73.     Problems associated with the applicant’s drinking do not appear to have manifested themselves in other areas.  The service records, for example, contain no material that suggests his use of alcohol indicated cognitive problems or resulted in poor work performance or similar adverse effects.  On the contrary, the records note (exhibit R2) that in June 1971, while Mr Hicks was posted to HMAS Albatross, he was rated above average in his job. In evidence Commodore Mulcare concluded that Mr Hicks’ progress from a Leading Seaman in November 1973, while he was posted to Singapore, to Petty Officer in November 1976, was “not bad progress”.  Similarly there is no material indicating symptoms that suggest the presence of the diagnostic criteria in pars A(2) or A(3) at any stage, let alone within two years of experiencing the stress of the action stations incident.

74.     In Repatriation Commission v Cornelius [2002] FCA 750 the Federal Court stated that the material before the tribunal must be “ … capable of pointing to, as distinct from not excluding beyond reasonable doubt” (at [36]) the clinical onset of a condition within the requisite period. There is no evidence that the alcohol related marital problems began immediately on arrival in Singapore.  Nor is there evidence of the point when the recurrent interpersonal problems, in the form of marital disharmony, had become evident.  Given his posting to Singapore was from 1 February 1973 (exhibit R2), there is an absence of material before us that points to clinical onset of alcohol abuse within two years of Mr Hicks’ experiencing the severe stressor on 25 February 1971. We do not consider that there is material that would allow a clinician to say that symptoms of alcohol abuse were present by 25 February 1973.  Thus the hypothesis connecting alcohol abuse does not fit the template in SoP 76 of 1998 and so is not a reasonable hypothesis.

75.     Alcohol dependence has been diagnosed by Dr Delaforce as having its onset by the 1990s.  He associated its development at that period with Mr Hicks’ greatest decline in his mental health, made apparent through the onset of depression.  Clinical onset of alcohol dependence at this time similarly does not satisfy factor 5(b). Accordingly, a hypothesis connecting alcohol dependence with service, is not upheld by the template in the SoP.

76.     The decision under review should be varied by our finding that Mr Hicks does not suffer from PTSD, anxiety disorder or alcohol abuse, but instead the diagnosis should be changed to alcohol dependence with physiological dependence which is not determined to be war-caused.  In other respects, however, the decision is affirmed.
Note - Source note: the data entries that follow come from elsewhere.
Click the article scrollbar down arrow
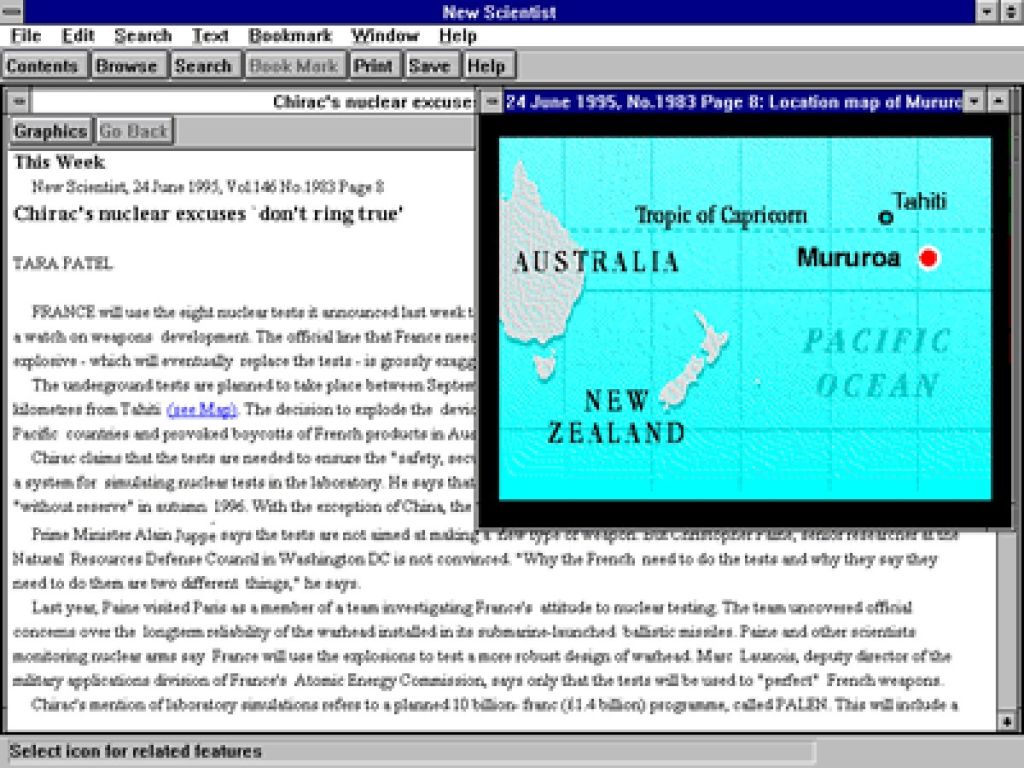The width and height of the screenshot is (1024, 768). click(x=1007, y=721)
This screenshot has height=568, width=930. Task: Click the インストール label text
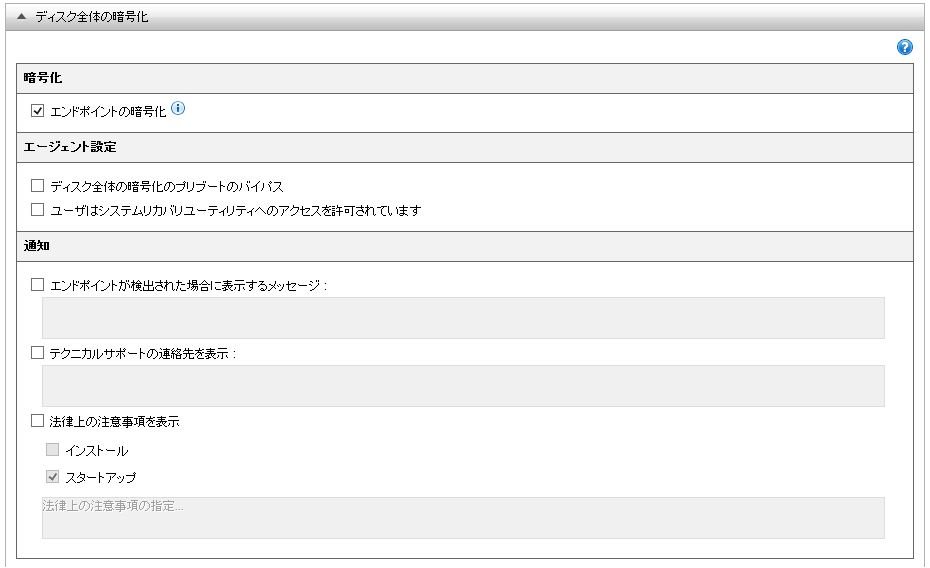[x=97, y=451]
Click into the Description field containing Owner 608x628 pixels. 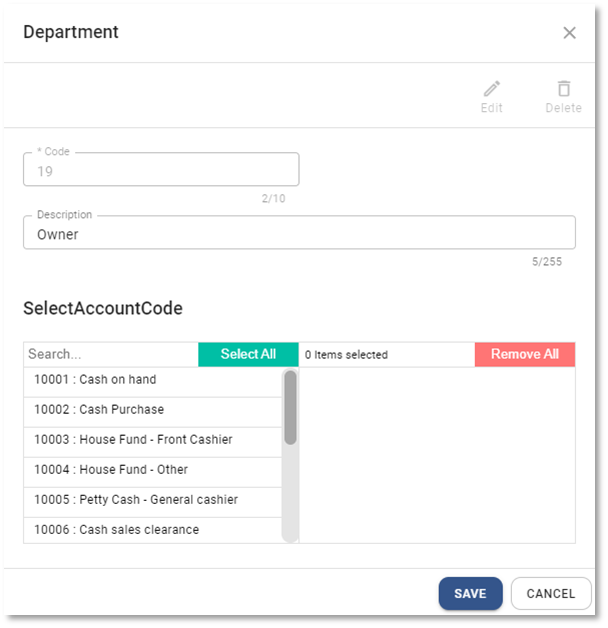[299, 234]
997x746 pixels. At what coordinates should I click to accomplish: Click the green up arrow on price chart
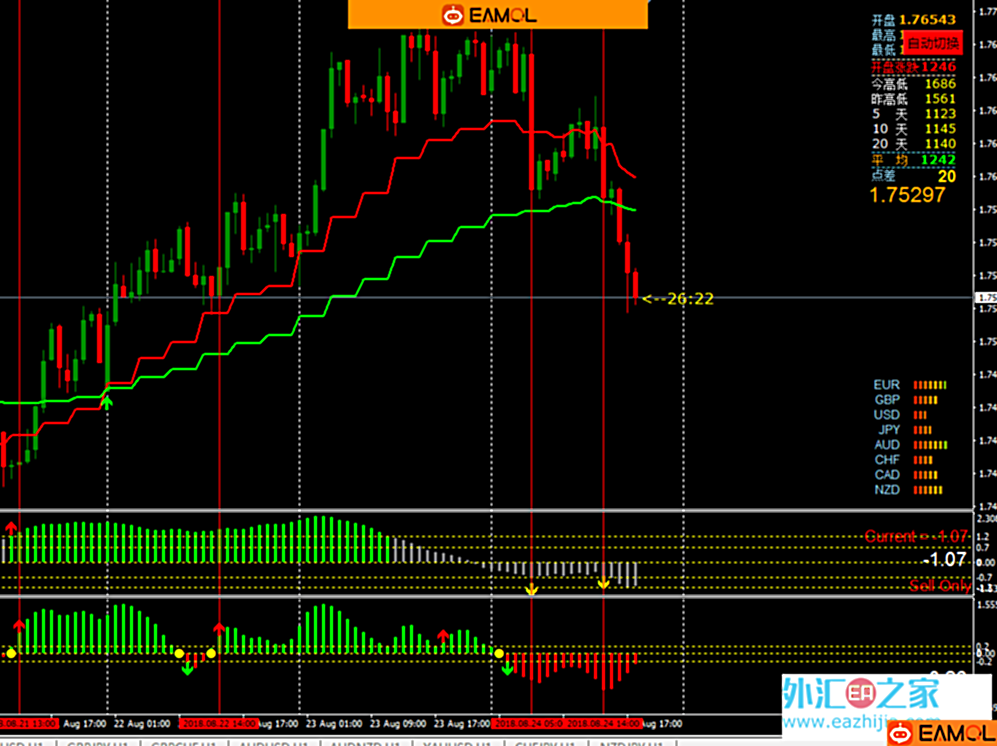108,402
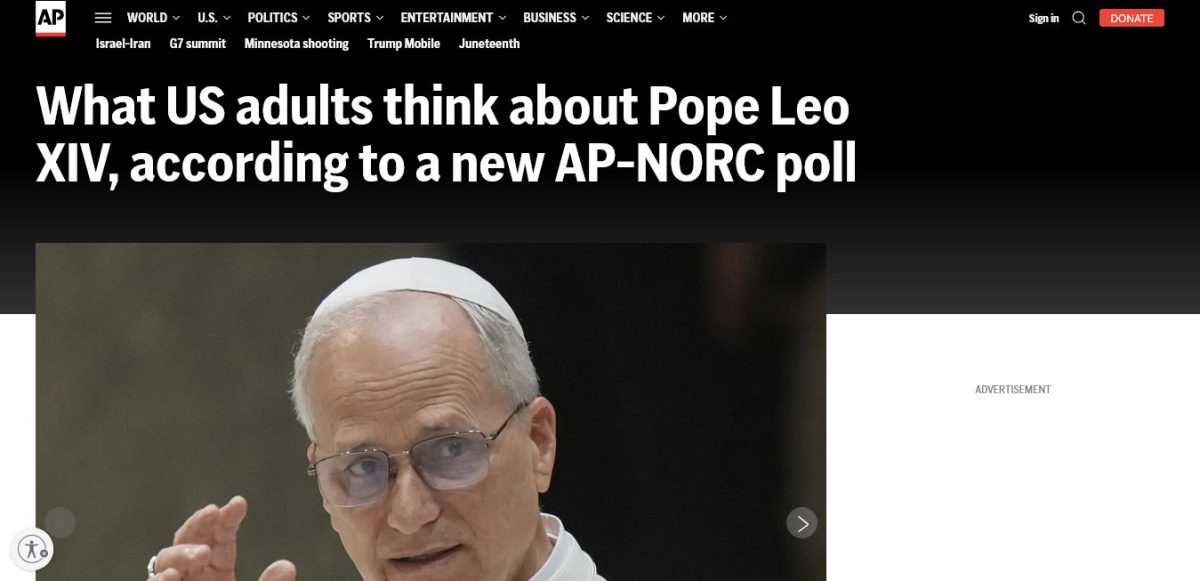The width and height of the screenshot is (1200, 581).
Task: Expand the Politics dropdown menu
Action: [279, 18]
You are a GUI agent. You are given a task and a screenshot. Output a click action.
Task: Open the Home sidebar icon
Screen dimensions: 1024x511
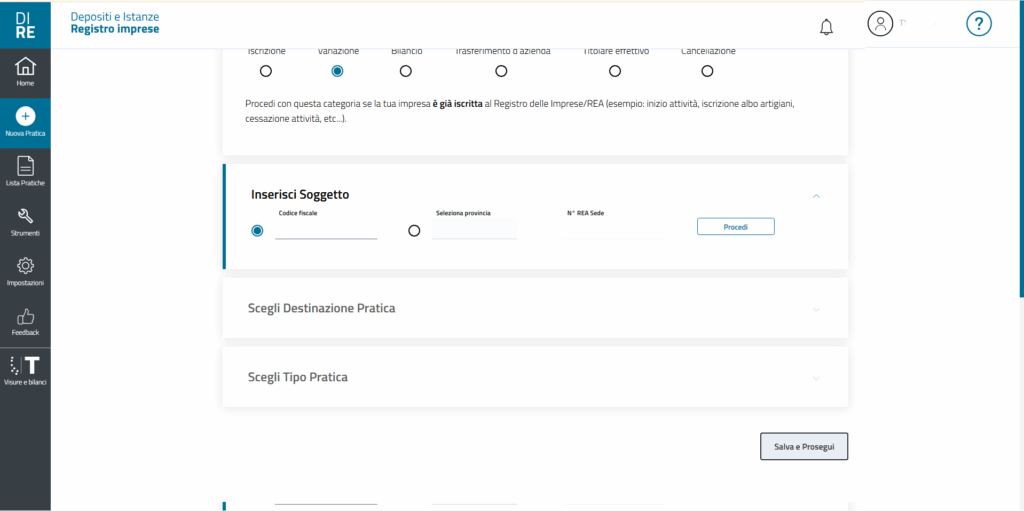(25, 66)
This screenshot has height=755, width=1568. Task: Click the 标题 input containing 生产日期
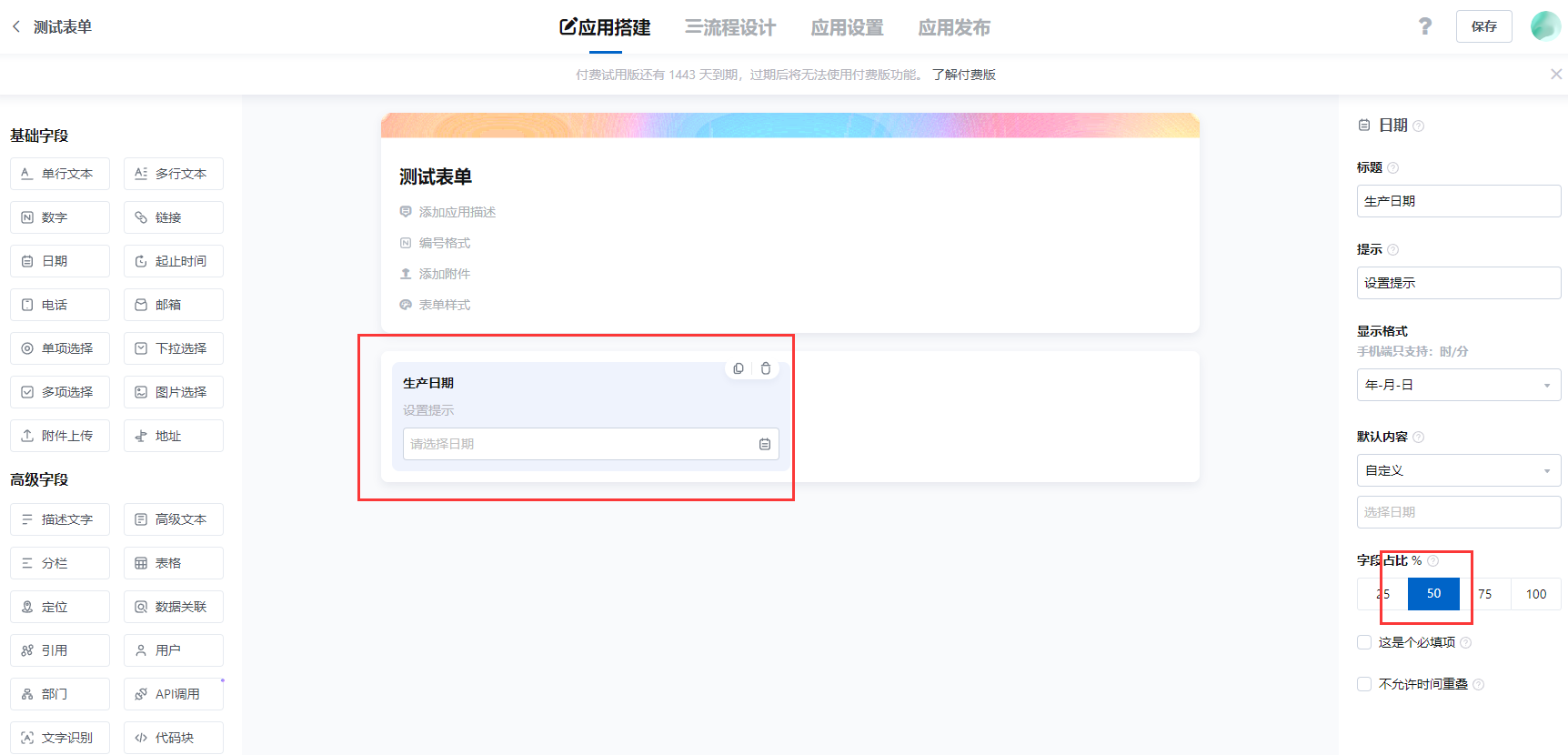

I certify that the preceding 76 paragraphs are a true copy of the decision and reasons for decision herein of P.J. Lindsay, Senior Member and Dr J. Campbell, Member:

Signed:         

..............................................................................

(Associate)

Date of Hearing  4 August and 9 October 2003
Date of Decision  10 March 2004
Applicant’s Representative            Mr B. Winship, solicitor

Respondent’s Representatives     Mr P. Godwin and Mr D. Ryan, Dep’t of Veterans’ Affairs.